Daniel Feezell, assistant professor in the Department of Electrical and Computer Engineering, has received a highly competitive DARPA Young Faculty Award (YFA). The objective of the DARPA YFA program is to identify and engage rising research stars in junior faculty positions at U.S. academic institutions and expose them to Department of Defense needs as well as DARPA’s program development process.
Feezell’s project, titled “High-Speed Nonpolar InGaN/GaN Light-Emitting Diodes Using Plasmonic Core-Shell Nanowires,” will focus on creating nanoscale LEDs for potential applications in optical communications, supercomputing, and sensing. To achieve very high modulation speeds, the LEDs will be shrunk to the nanoscale and integrated into plasmonic metal-coated cavities.

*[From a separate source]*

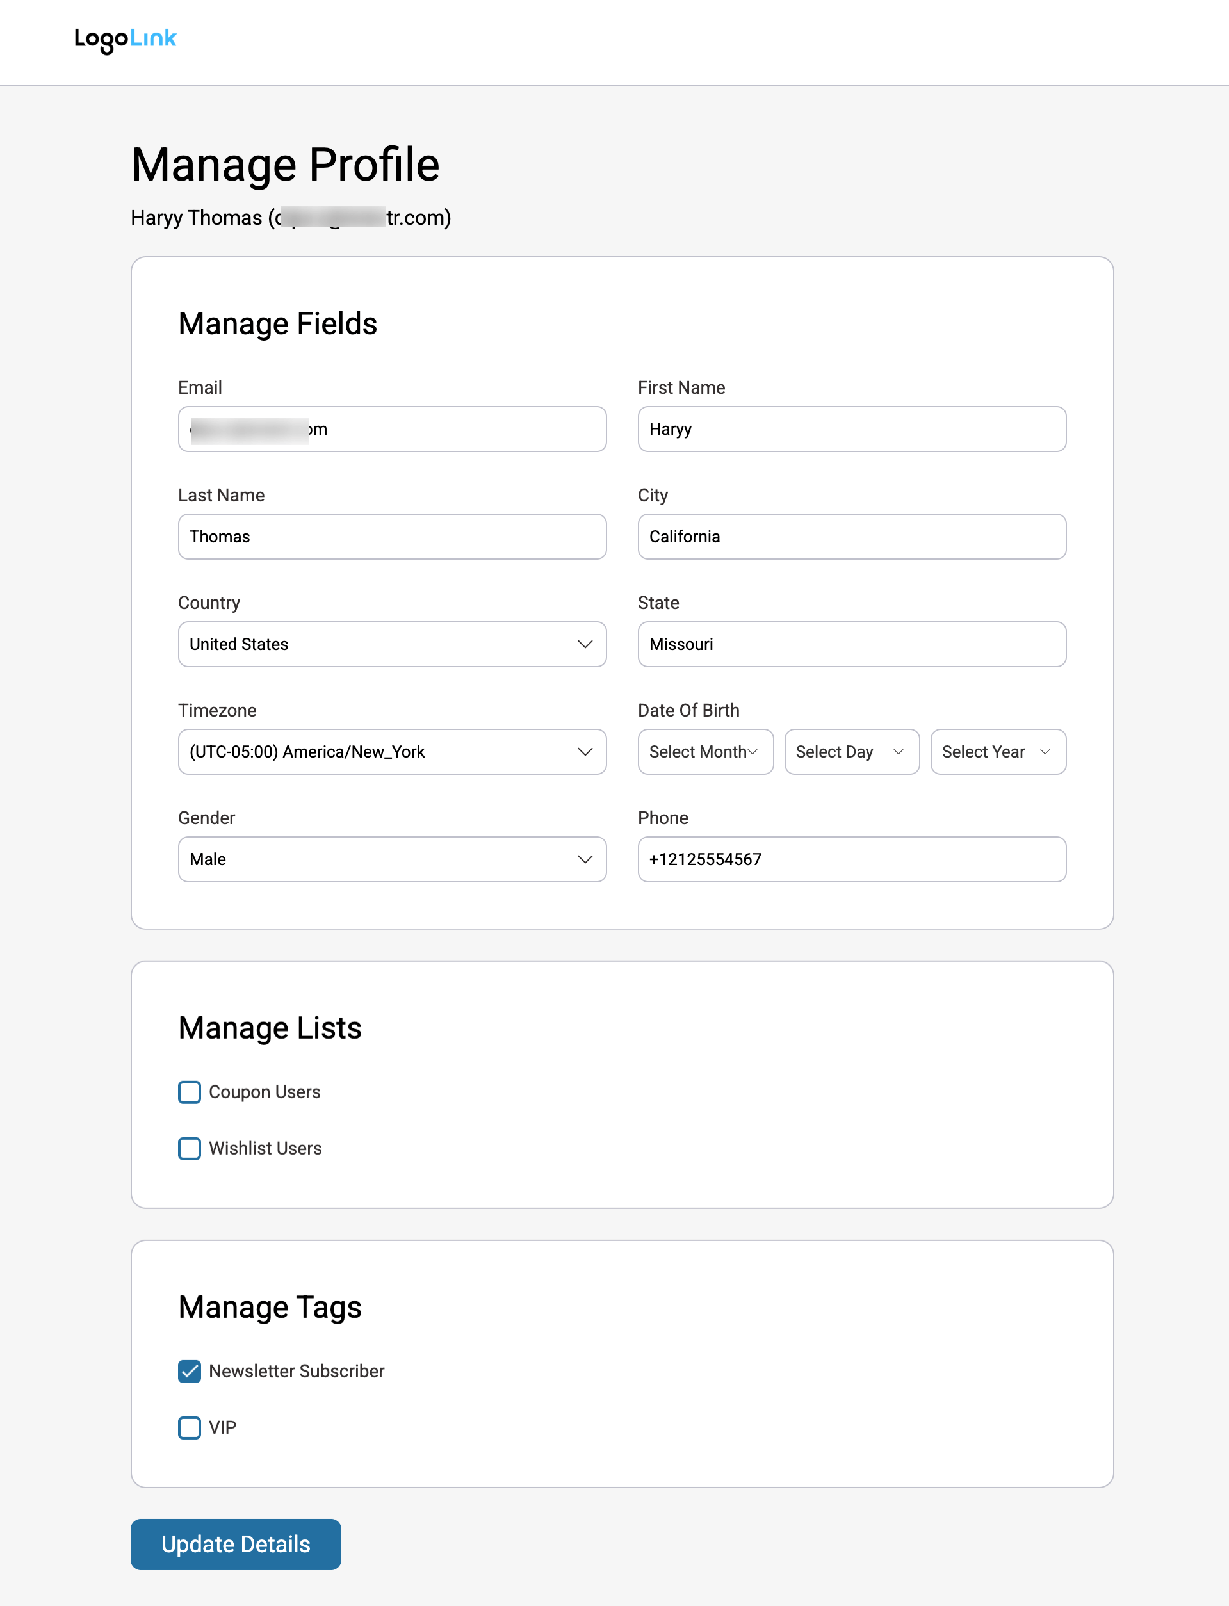Click into the Email field

pyautogui.click(x=392, y=429)
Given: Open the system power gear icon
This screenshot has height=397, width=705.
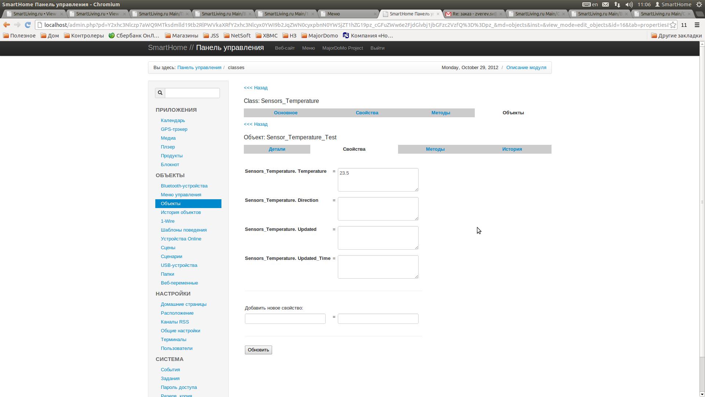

The target bandwidth is 100 GHz; top-of-the-line conventional diodes lasers are limited to several tens of GHz. Additional targets for the research include the development of a low-cost, silicon-compatible process and low energy consumption per transmitted bit. The resulting devices would have a smaller form factor than current electrical interconnects and run faster and cleaner. The success of the project would pave the way for more manufacturable, easily scalable, and higher-speed photonic systems.
The $500,000 grant will fund Feezell’s research for two years and enable him to hire a graduate student and a post-doctoral researcher. Feezell is also participating in the Smart Lighting Engineering Research Center (ERC), tasked by the National Science Foundation to develop new technologies and applications to change the way society uses lighting. As the Sources Thrust Leader, Feezell is making nano-structured LED arrays for solid-state lighting.